LISTED RECORDS below:
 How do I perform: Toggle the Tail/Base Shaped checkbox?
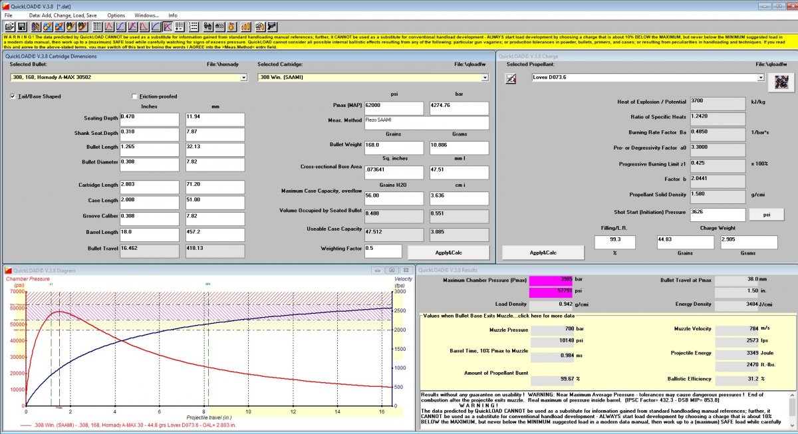pyautogui.click(x=13, y=96)
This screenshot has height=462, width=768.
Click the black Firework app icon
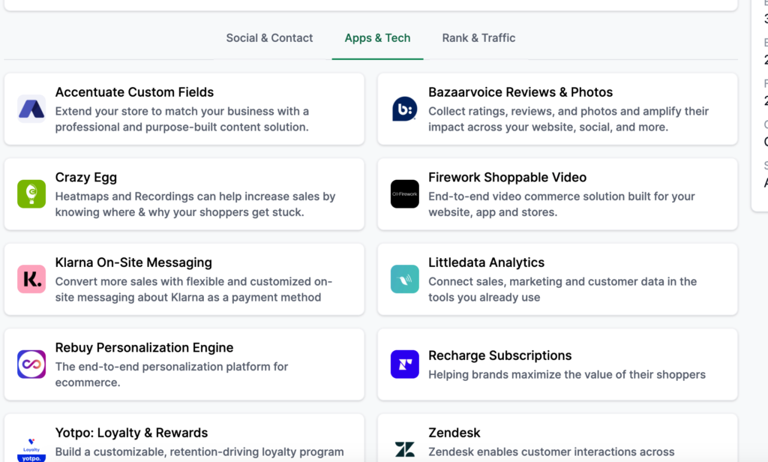tap(404, 194)
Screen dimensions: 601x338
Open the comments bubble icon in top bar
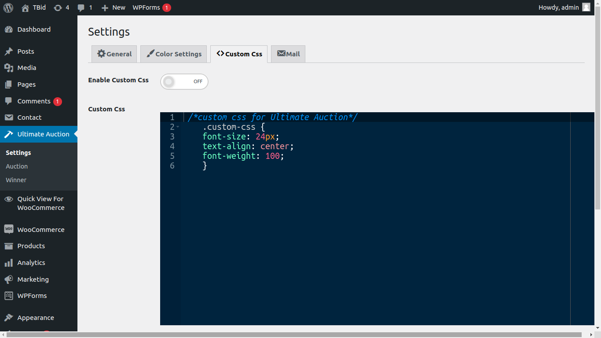click(81, 7)
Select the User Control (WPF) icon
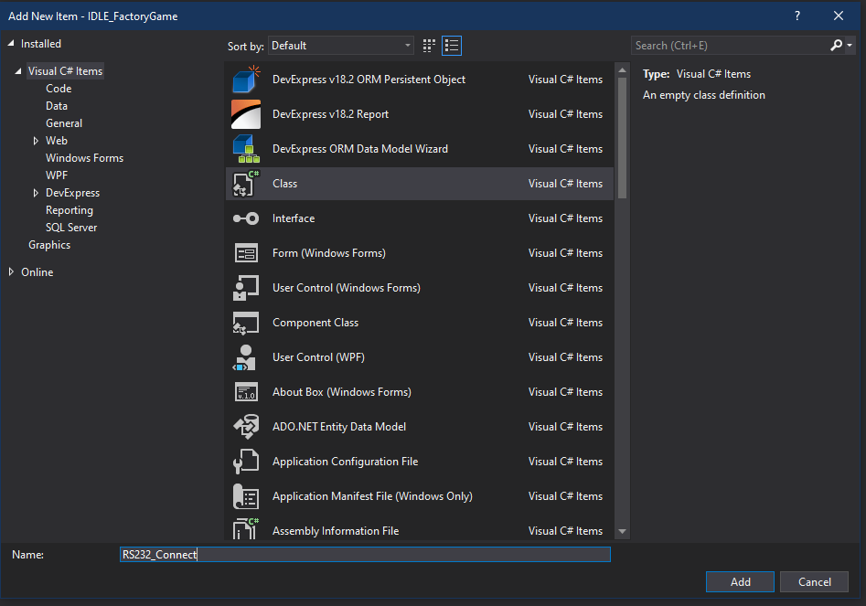Screen dimensions: 866x606 pyautogui.click(x=246, y=357)
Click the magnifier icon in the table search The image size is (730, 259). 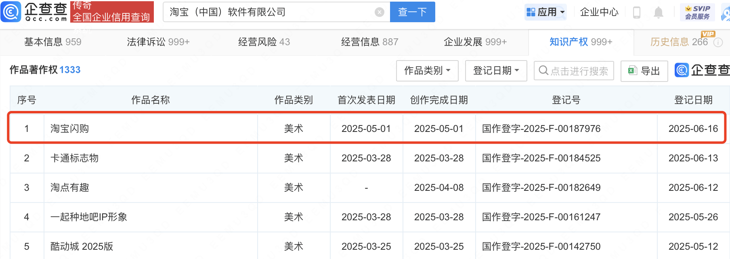(x=544, y=71)

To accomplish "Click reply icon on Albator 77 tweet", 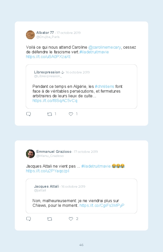I will click(29, 114).
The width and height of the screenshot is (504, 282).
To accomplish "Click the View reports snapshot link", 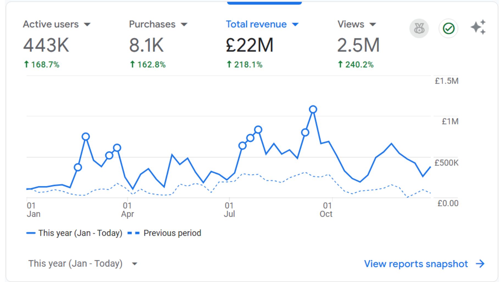I will pyautogui.click(x=416, y=264).
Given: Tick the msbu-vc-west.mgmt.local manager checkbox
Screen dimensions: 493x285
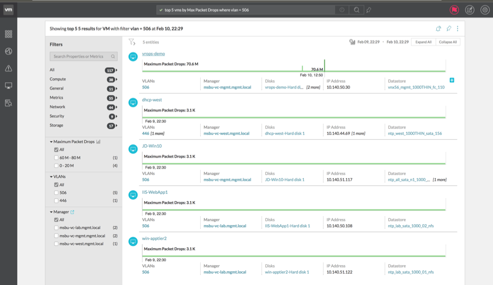Looking at the screenshot, I should [x=56, y=244].
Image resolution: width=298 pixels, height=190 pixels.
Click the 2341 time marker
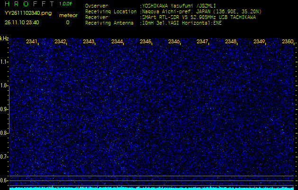tap(32, 42)
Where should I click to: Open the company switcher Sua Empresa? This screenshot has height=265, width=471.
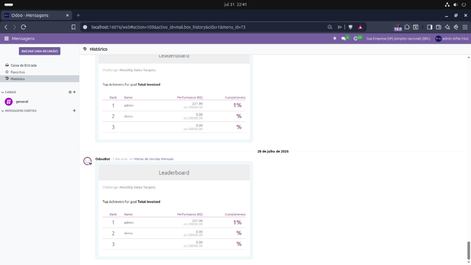(x=398, y=38)
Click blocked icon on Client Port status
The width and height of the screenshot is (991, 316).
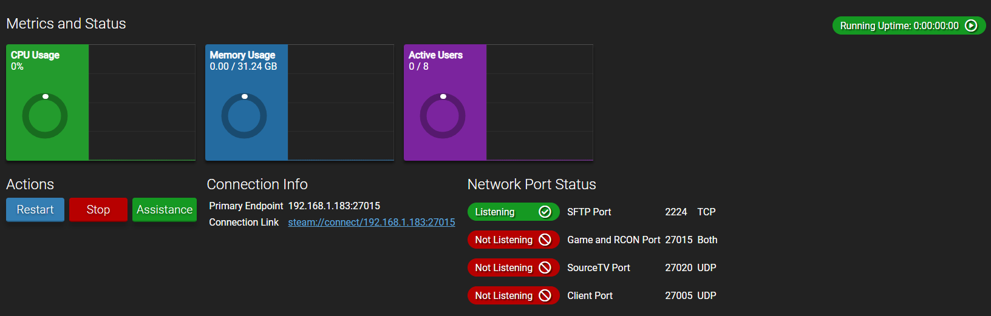tap(545, 295)
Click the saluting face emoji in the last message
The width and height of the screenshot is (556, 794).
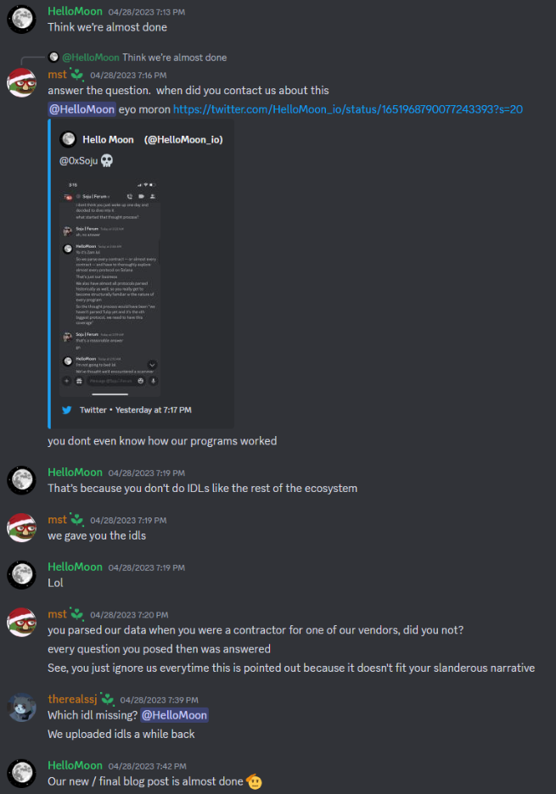(x=254, y=781)
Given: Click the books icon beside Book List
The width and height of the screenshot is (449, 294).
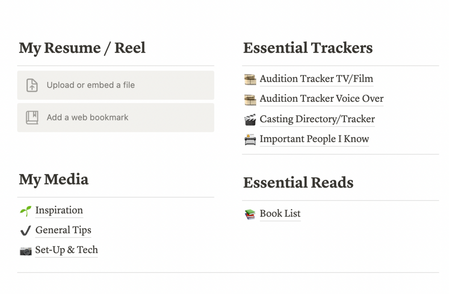Looking at the screenshot, I should click(x=250, y=214).
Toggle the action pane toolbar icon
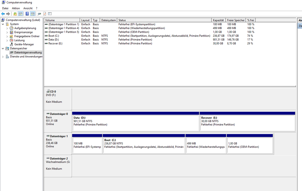The height and width of the screenshot is (191, 302). point(33,14)
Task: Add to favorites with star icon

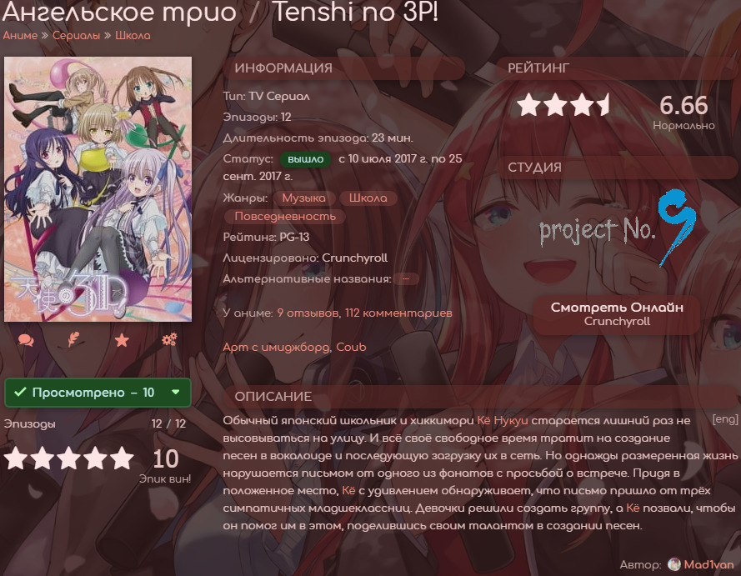Action: point(122,340)
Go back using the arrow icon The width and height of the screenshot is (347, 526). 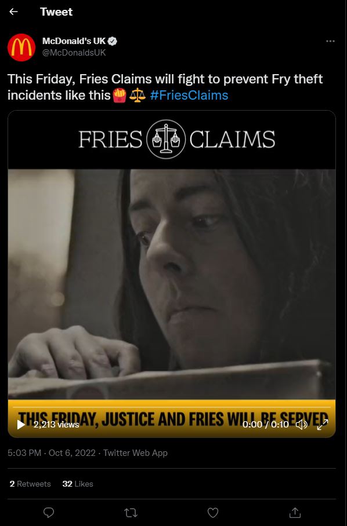13,12
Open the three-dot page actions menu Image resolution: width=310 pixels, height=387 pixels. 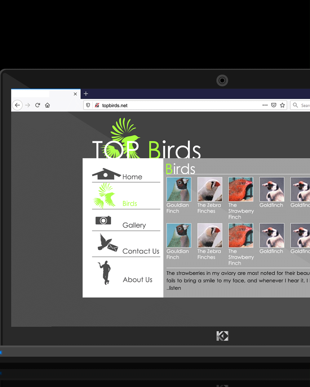pyautogui.click(x=265, y=105)
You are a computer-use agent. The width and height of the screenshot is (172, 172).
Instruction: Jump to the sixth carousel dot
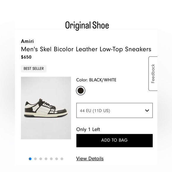click(x=57, y=159)
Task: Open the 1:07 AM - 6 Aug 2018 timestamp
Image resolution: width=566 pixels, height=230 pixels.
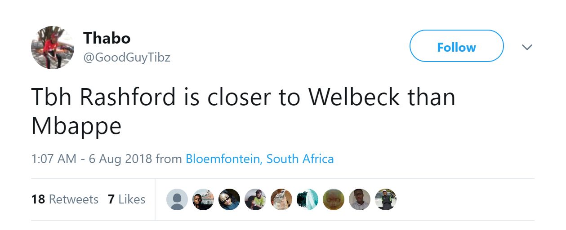Action: click(x=91, y=159)
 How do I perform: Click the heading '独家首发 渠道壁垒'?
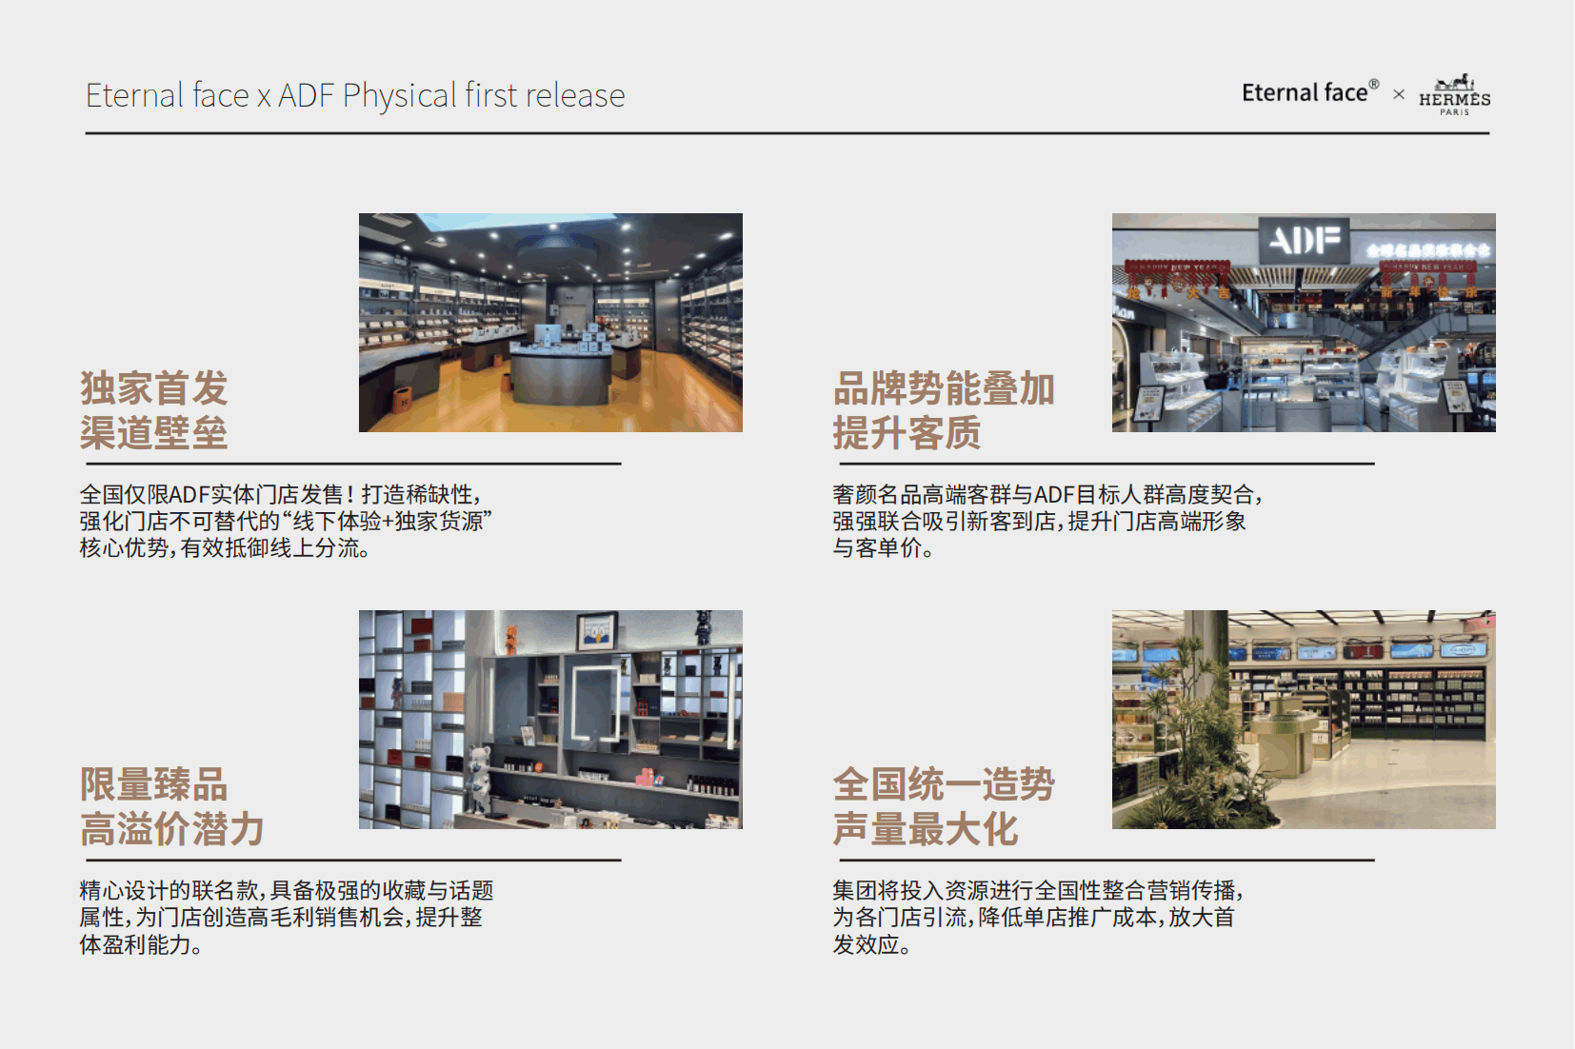[154, 410]
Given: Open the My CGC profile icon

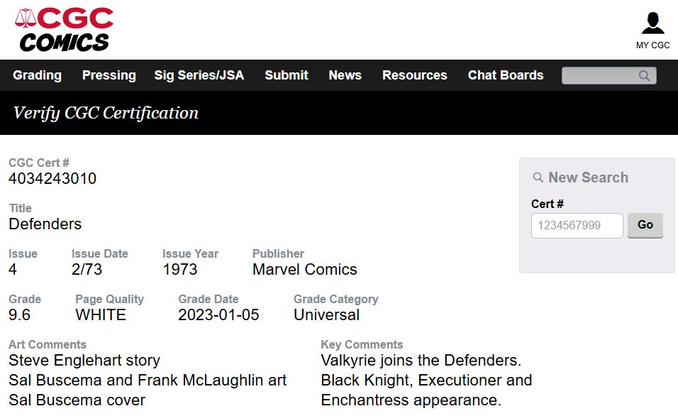Looking at the screenshot, I should (652, 23).
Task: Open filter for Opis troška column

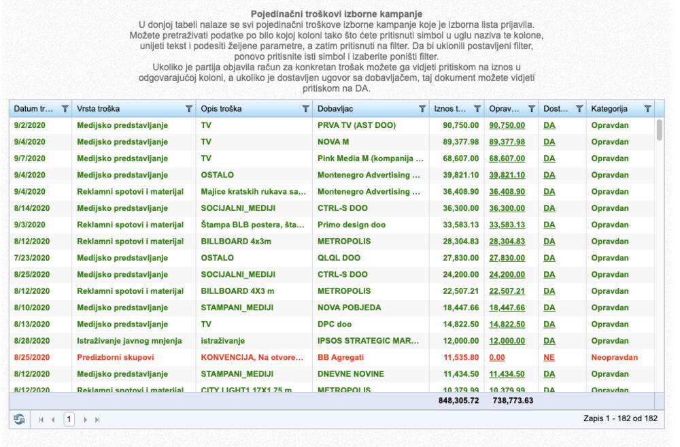Action: pos(305,108)
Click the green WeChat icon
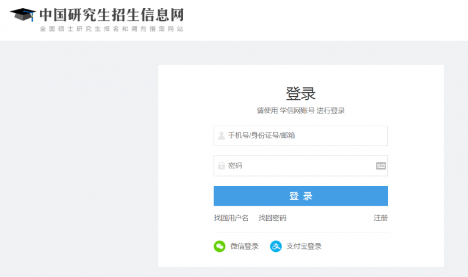This screenshot has width=468, height=277. click(219, 246)
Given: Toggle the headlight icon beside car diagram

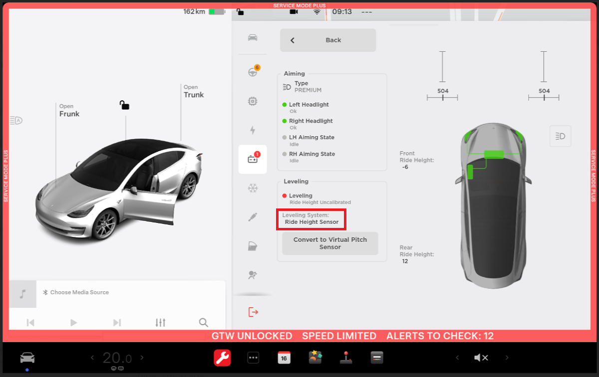Looking at the screenshot, I should pos(560,136).
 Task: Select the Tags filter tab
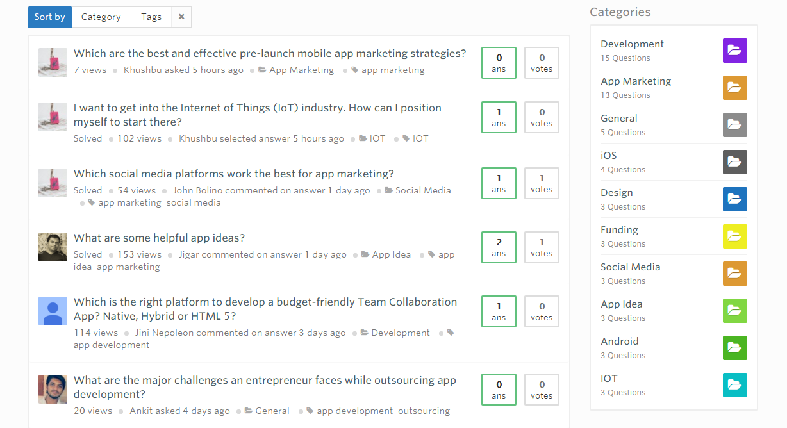coord(151,17)
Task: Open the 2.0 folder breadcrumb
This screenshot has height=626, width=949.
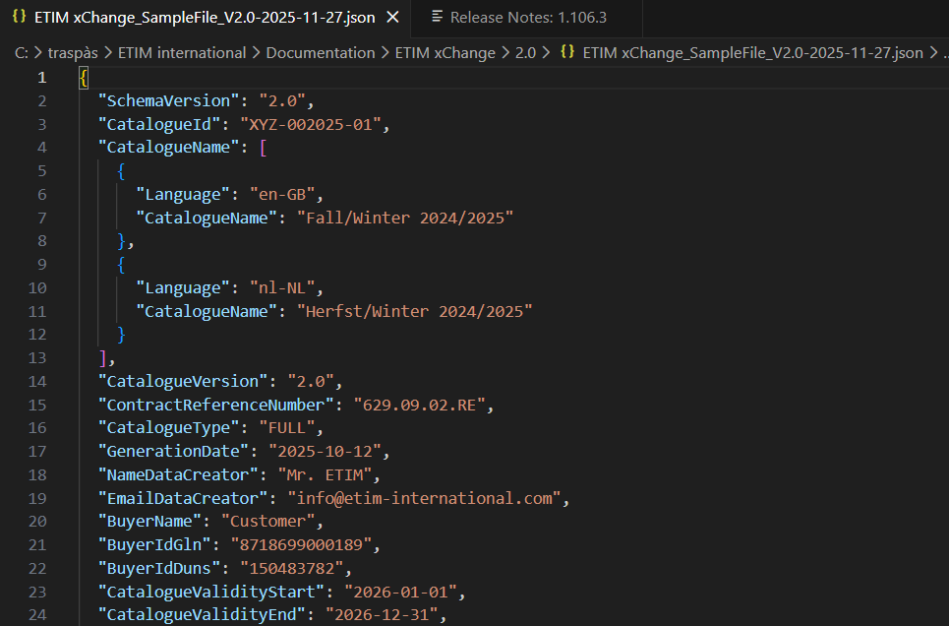Action: pyautogui.click(x=525, y=53)
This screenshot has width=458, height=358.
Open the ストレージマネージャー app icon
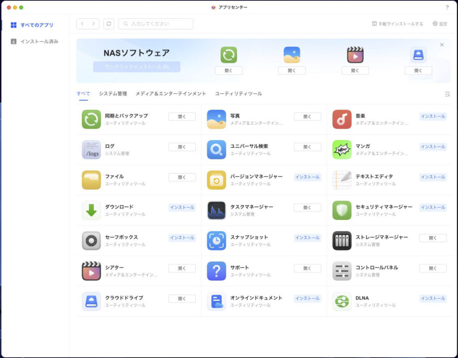[x=342, y=238]
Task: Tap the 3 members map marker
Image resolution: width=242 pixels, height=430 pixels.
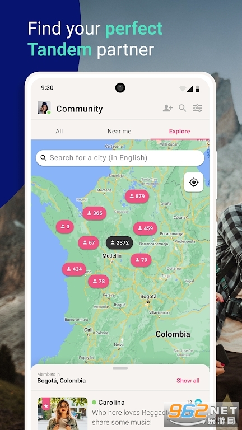Action: point(65,227)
End of LISTED RECORDS.
Write out, word for word, the lines running from the one containing "How do I perform: Click" to the end of the data above; the pictures are to be left out.

 How do I perform: Click the heading '独家首发 渠道壁垒'?
[154, 410]
Given: Open the My CGC profile icon

Looking at the screenshot, I should (652, 23).
Task: Open filter for Opis troška column

Action: pos(305,108)
Click the green WeChat icon
This screenshot has width=468, height=277. click(219, 246)
Given: Toggle the headlight icon beside car diagram

Looking at the screenshot, I should pos(560,136).
 Task: Select the Tags filter tab
coord(151,17)
Task: Open the 2.0 folder breadcrumb
This screenshot has height=626, width=949.
Action: pyautogui.click(x=525, y=53)
This screenshot has width=458, height=358.
Open the ストレージマネージャー app icon
[x=342, y=238]
Task: Tap the 3 members map marker
Image resolution: width=242 pixels, height=430 pixels.
Action: point(65,227)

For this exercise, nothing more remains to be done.